The California Water Action Collaborative on a Learning Journey in 2019
The California Dream
California is a place and symbol of possibility and prosperity. A golden state. It is big, diverse, and the 4th largest economy in the world. It is the largest producer of agricultural products in the US [1]. The promise of California depends largely on a healthy water supply and healthy watersheds are essential for virtually all aspects of California’s well being and success.
A New Reality
Water scarcity in California is rapidly increasing due to unsustainable water use and decreasing supply reliability. Worsening droughts, intensifying wildfires, and degradation of freshwater ecosystems, all amplified by climate change, are further threatening water supplies for people and nature.
Slide the arrow below to see how Lake Oroville’s been impacted by droughts (2011 to 2015)
Learning About CA Water
It's a Complex Water System
The CA water system is made of a mind-boggling array of natural and engineered systems - a system of systems. The green lines are life lines for humans but take water from watersheds, habitats, other species, and even tribal communities. Given the far-reaching connections between water supplies and demand, CWAC seeks to invest not just in the local watersheds where businesses operate and large populations live, but in watershed health far upstream in the Sacramento Valley, the Sierras, the Delta, and the Colorado River Basin. In this way we are striving towards more coordinated, whole watershed strategies linking upper, middle and lower watershed functions to improve water resilience.

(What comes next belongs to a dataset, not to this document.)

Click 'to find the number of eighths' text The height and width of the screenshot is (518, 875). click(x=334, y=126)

Water Supply Versus Demand
Water in the form of rain and snow largely falls in the northern California and the Sierra Nevada mountains; 60% of total precipitation falls in the Sierras alone [2]. Yet, water demand is heaviest in the San Joaquin Valley and southern California, requiring thousands of miles of canals and channels to move water to where it is needed for residential, commercial, and agricultural uses.
Addressing CA Water Challenges is Not Easy; It’s a Journey
The interconnected ecological, hydrological, climate, regulatory, socio-economic and political dynamics, all compounded by uninformed management practices in the past and unprecedented climate impacts today, requires faster and more interdisciplinary learning. Working with and appreciating diverse perspectives and keeping an open mind lays the foundation for developing a shared understanding of the problems and potential solutions, since no one person, organization or sector can know it all or solve it all.

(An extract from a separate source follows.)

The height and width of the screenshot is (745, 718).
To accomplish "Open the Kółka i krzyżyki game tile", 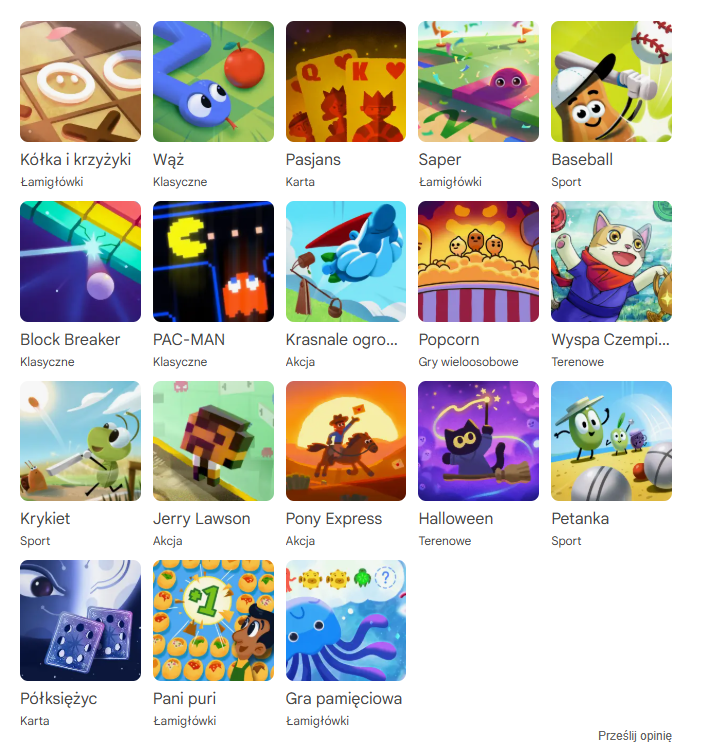I will (x=80, y=81).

Our Water System Has Yielded Many Benefits
Engineered water systems bring an abundance of water to agriculture lands. Close to 81,500 farms and ranches make CA the top agricultural producer in the US, generating $49.1 billion from farms and ranches in 2020 [1]. It has enabled phenomenal economic and business growth, many jobs, and community development in many parts of the State.
Yet, Past Management and Climate Change Are Costly
As invaluable as these water systems have been in terms of benefits to society, they have also brought unintended costs and risks, including damage to freshwater ecosystems, fish and wildlife populations, social and economic health, and, ultimately, to the agriculture industry itself.
The Delta, which is the heart of the water system, has lost 95% of its wetlands - critical habitat for fish, birds, and many species - to ag and other human uses [3]. Flood regulation, aquifer recharge, carbon sequestration and many other ecosystem services are largely lost. Land subsidence, sea level rise and extreme flooding put freshwater for ⅔ of the state at great risk if levees fail. Large, engineered solutions like the Delta Conveyance project are very costly, don’t decrease demand pressures or enable self-reliance across the state.
One Million Californians Lack Access to Clean Water
Far too many lack access to clean and affordable water for drinking and sanitation. Many people and communities are dependent upon water from shallow wells in the Central Valley and other agricultural areas where heavy pumping of groundwater and prolonged use of fertilizers and pesticides have depleted and contaminated aquifers. As of 2022 more than 660 wells have gone dry [4].
A Climate-Driven Water Crisis
The current drought we are experiencing is part of a ‘megadrought’ that is being driven and amplified by climate change. We largely experience climate in terms of water scarcity (extreme drought, aridity, loss of snowpack) and sometimes excess water (extreme weather, flooding). By some accounts, we are experiencing the driest time period in the West of the past 1,200 years [5]. Given climate trends, the crisis will only get worse and less predictable. About 40 percent of the drought’s severity is due to climate change. [6]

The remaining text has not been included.